(Stored records)
------------------------------------

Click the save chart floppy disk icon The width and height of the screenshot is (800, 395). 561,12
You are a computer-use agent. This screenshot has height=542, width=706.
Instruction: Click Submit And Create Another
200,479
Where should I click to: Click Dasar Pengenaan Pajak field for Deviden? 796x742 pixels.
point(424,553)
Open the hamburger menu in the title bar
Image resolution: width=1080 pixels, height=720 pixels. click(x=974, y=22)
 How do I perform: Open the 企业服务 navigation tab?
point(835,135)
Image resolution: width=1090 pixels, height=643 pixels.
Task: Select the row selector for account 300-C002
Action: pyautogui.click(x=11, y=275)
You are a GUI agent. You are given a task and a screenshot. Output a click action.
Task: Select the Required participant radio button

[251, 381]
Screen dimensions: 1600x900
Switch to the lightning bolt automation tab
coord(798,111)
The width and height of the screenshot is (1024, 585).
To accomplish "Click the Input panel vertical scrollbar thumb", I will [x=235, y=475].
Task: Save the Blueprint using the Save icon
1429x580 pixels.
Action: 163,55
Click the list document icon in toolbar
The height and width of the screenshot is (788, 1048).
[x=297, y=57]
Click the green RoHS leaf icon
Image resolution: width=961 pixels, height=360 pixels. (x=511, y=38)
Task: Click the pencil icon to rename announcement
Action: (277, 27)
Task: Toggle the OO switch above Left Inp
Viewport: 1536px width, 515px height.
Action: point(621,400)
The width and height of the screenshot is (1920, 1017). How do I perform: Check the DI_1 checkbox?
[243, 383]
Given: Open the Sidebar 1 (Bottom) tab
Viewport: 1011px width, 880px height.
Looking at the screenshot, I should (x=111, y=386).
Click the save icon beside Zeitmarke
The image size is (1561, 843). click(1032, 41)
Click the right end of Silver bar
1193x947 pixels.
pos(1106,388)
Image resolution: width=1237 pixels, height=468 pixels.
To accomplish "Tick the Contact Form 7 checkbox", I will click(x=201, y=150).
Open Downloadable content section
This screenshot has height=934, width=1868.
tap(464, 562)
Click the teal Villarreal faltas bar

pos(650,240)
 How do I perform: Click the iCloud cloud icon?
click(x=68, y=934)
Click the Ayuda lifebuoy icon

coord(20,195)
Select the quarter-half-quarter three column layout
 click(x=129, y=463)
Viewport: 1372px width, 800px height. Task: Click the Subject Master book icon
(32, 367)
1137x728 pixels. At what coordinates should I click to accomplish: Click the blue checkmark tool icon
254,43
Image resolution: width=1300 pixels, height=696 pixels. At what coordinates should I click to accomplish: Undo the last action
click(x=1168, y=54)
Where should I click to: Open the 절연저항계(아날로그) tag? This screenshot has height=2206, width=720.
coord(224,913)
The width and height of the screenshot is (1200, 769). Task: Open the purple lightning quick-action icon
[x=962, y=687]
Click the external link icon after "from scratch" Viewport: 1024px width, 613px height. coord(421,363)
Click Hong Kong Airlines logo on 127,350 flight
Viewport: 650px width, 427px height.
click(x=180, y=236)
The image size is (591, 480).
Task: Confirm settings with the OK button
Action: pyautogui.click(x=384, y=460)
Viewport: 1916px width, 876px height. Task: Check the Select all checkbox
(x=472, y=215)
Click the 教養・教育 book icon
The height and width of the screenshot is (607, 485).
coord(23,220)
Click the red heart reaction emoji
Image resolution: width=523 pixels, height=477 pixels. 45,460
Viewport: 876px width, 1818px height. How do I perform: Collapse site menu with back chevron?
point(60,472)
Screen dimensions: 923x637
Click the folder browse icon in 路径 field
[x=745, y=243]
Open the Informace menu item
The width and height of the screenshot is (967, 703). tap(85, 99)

------------------------------------

## Task brief
Pick out the lines above that hold the string "dimensions" and show them.

## Written answer
Screen dimensions: 1600x900
Screen dimensions: 923x637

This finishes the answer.